The present invention relates generally to fiber optic couplers, and more specifically to single mode to multimode fiber optic directional couplers.
Fiber optic directional couplers are used in communication networks, optical signal processing, and sensor systems. For example, fiber optic local area networks (LANs) utilize fiber optic couplers to coupler light between a fiber bus and plural work stations, each of which comprises an optical transmitter and receiver.
Most prior art directional couplers are "reciprocal" devices, that is, they inherently couple the same fraction of optical power regardless of whether the coupling is from a first fiber to a second fiber or from the second fiber to the first fiber. Non-reciprocal coupling devices, on the other hand, couple significantly different fractions of optical power between fibers. Such non-reciprocal coupling devices are more advantageous than reciprocal coupling devices for many applications, such as local area networks.
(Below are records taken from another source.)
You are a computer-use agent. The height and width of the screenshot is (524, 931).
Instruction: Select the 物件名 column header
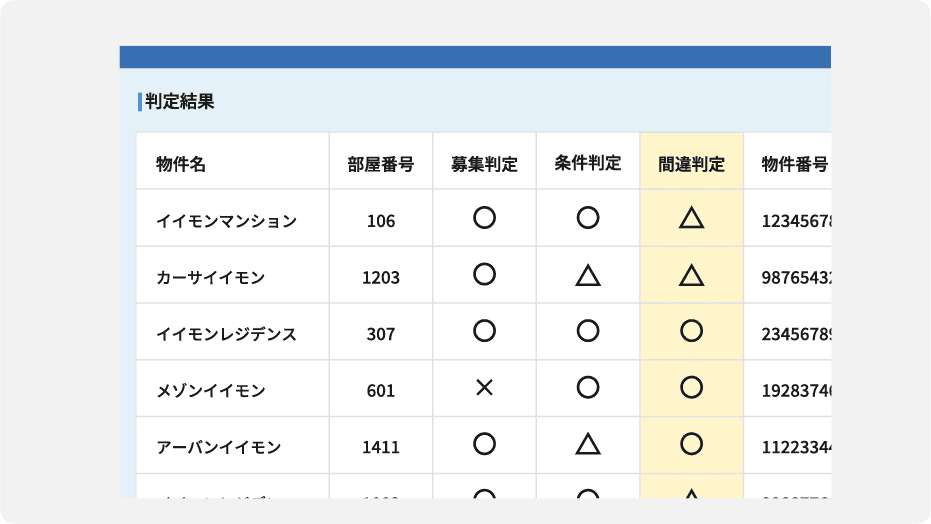point(181,164)

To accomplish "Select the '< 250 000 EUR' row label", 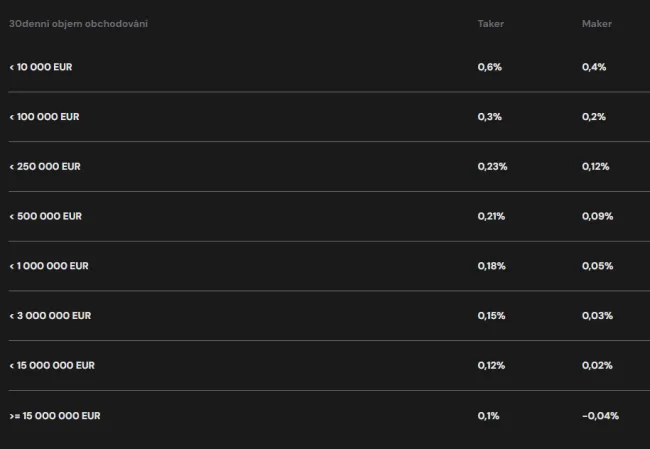I will pos(45,167).
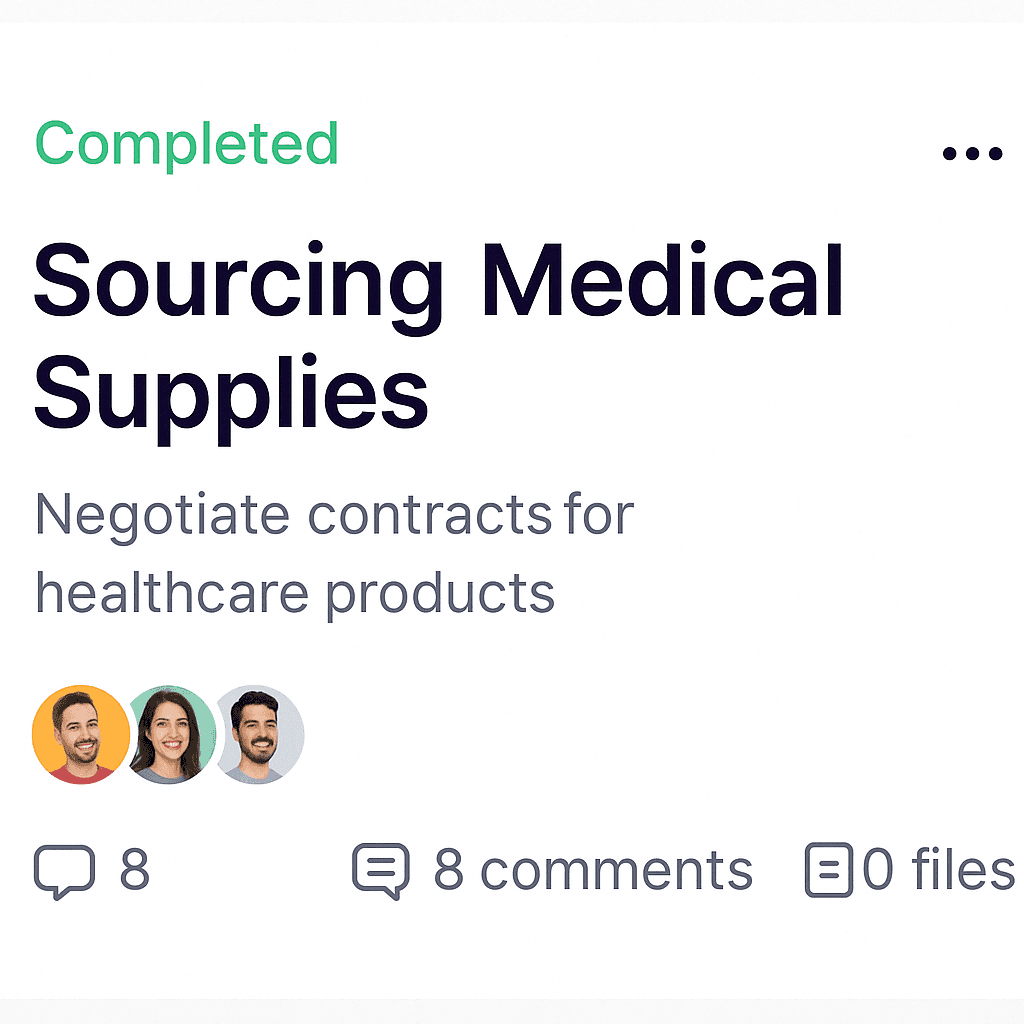Click the word Sourcing in the heading
1024x1024 pixels.
pyautogui.click(x=238, y=287)
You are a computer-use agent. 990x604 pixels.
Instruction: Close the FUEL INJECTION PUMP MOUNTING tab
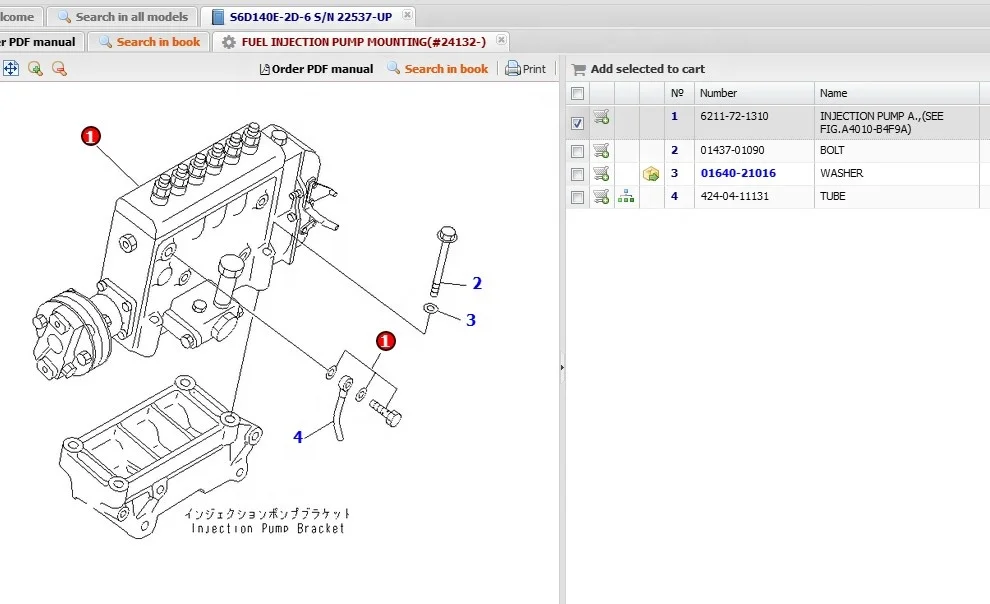coord(500,41)
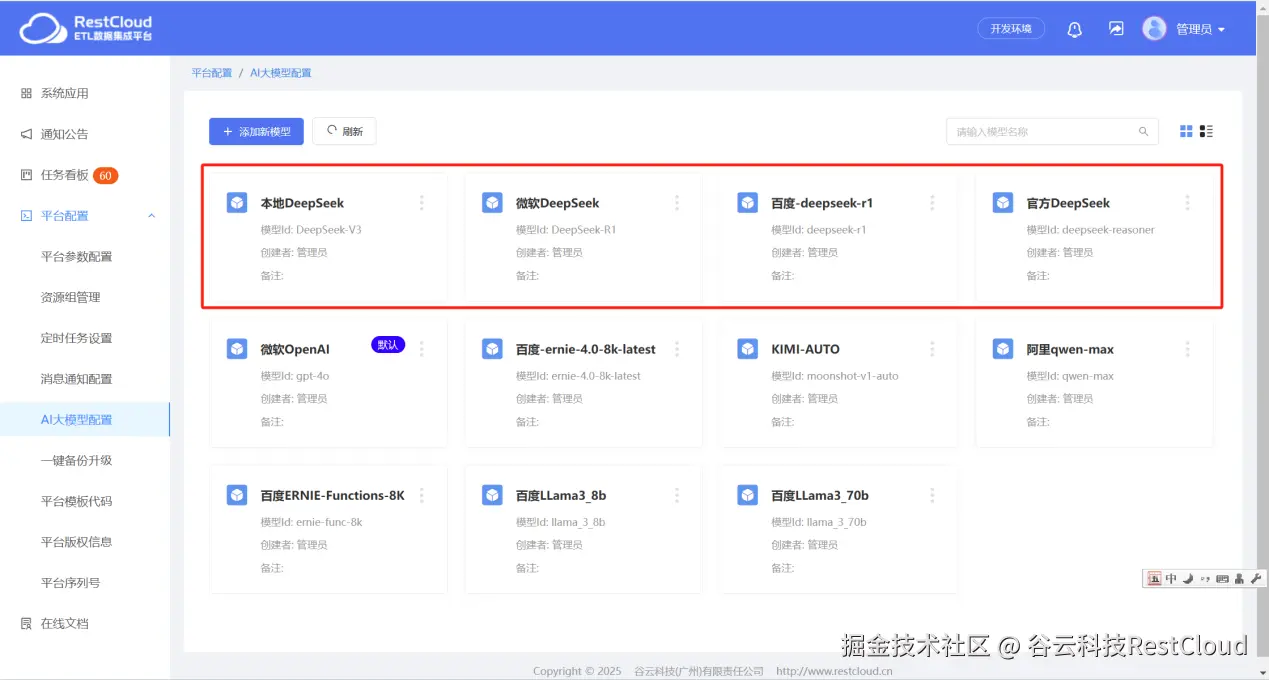Click the 任务看板 sidebar icon
The image size is (1269, 680).
tap(25, 174)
For example, in a local area network, it is desirable to couple only a small fraction of the data signal optical power from the bus to each station, so as to permit the bus to accomodate a large number of stations. On the other hand, it is desirable that substantially all of the data signal optical power generated at each station be coupled to the data bus. Since reciprocal couplers couple the same amount of optical power in both directions (i.e., bus to station or station to bus), the use of such reciprocal couplers in local area networks severely limits the maximum number of stations. Similar problems exist in other fiber optic applications, such as multiplexed sensor networks.
The foregoing problems have been addressed in the prior art by utilizing a nonreciprocal, single mode to multimode fiber optic directional coupler. The multimode fiber serves as a data bus, while the single mode fiber serves as a network branch, e.g. for a work station. Optical data generated at the work station is transmitted through the single mode fiber for coupling to the multimode fiber bus. The prior art couplers are typically formed by removing a portion of the cladding from the side of a single mode fiber and a multimode fiber, and then juxtaposing the portions of the fibers where the cladding has been removed, so that the fibers are in side by side relationship. However, to ensure effective coupling between the single mode and multimode fiber, the coupled modes must be phase matched so that they have approximately the same phase velocity. Since the modes of a multimode fiber have phase velocities spread over a substantial range, only a limited number of higher order modes within the multimode fiber are utilized. The resulting mode distribution in the multimode fiber is, therefore, not uniform, and is likely to be influenced by microbends or other fiber perturbations. Accordingly, the coupling coefficient of such a coupler may be influenced by the environment.